The Scot has used the publication of ‘Alex Ferguson: My Autobiography’ to once again launch a savage attack on the now Napoli boss, who was in charge at Anfield between 2004 and 2010.

The pair famously clashed after Benitez’s memorable “facts” rant against Fergie in January 2009 at a time when the two bitter rivals were going head to head for the Premier League title.

However, the 71-year-old has now labelled his adversary’s Reds teams from that period as the “most unimaginative Liverpool side I ever went up against”.

And Ferguson then goes on to claim that “the mistake he made was to turn our rivalry personal. Once you made it personal, you had no chance, because I could wait. I had success on my side,” before saying that “Benitez had more regard for defending and destroying a game than winning it”.

But the ex-United boss also spoke of current Liverpool captain Steven Gerrard, who he bizarrely suggests was not a “top, top player”.

Listed entries:
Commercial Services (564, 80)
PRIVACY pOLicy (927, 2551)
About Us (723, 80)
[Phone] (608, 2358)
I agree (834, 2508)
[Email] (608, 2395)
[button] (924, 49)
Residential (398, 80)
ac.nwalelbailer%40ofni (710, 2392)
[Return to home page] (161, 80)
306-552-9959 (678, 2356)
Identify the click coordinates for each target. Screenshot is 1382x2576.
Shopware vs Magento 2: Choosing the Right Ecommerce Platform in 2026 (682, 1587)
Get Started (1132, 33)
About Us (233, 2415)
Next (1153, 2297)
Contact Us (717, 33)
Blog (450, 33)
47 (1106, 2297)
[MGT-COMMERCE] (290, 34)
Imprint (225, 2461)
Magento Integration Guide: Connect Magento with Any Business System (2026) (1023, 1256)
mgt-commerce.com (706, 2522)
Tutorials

Work request A: In the Ferguson excerpt, between which years was Benitez in charge at Anfield?
Work request B: In the Ferguson excerpt, why does Ferguson say Benitez had no chance once he made their rivalry personal?
Work request C: Which football clubs are named in the Ferguson excerpt?
The items play no part in what comes next.

Result A: Between 2004 and 2010.

Result B: Ferguson says that once Benitez made it personal, he had no chance because Ferguson could wait and had success on his side.

Result C: Napoli, Liverpool, United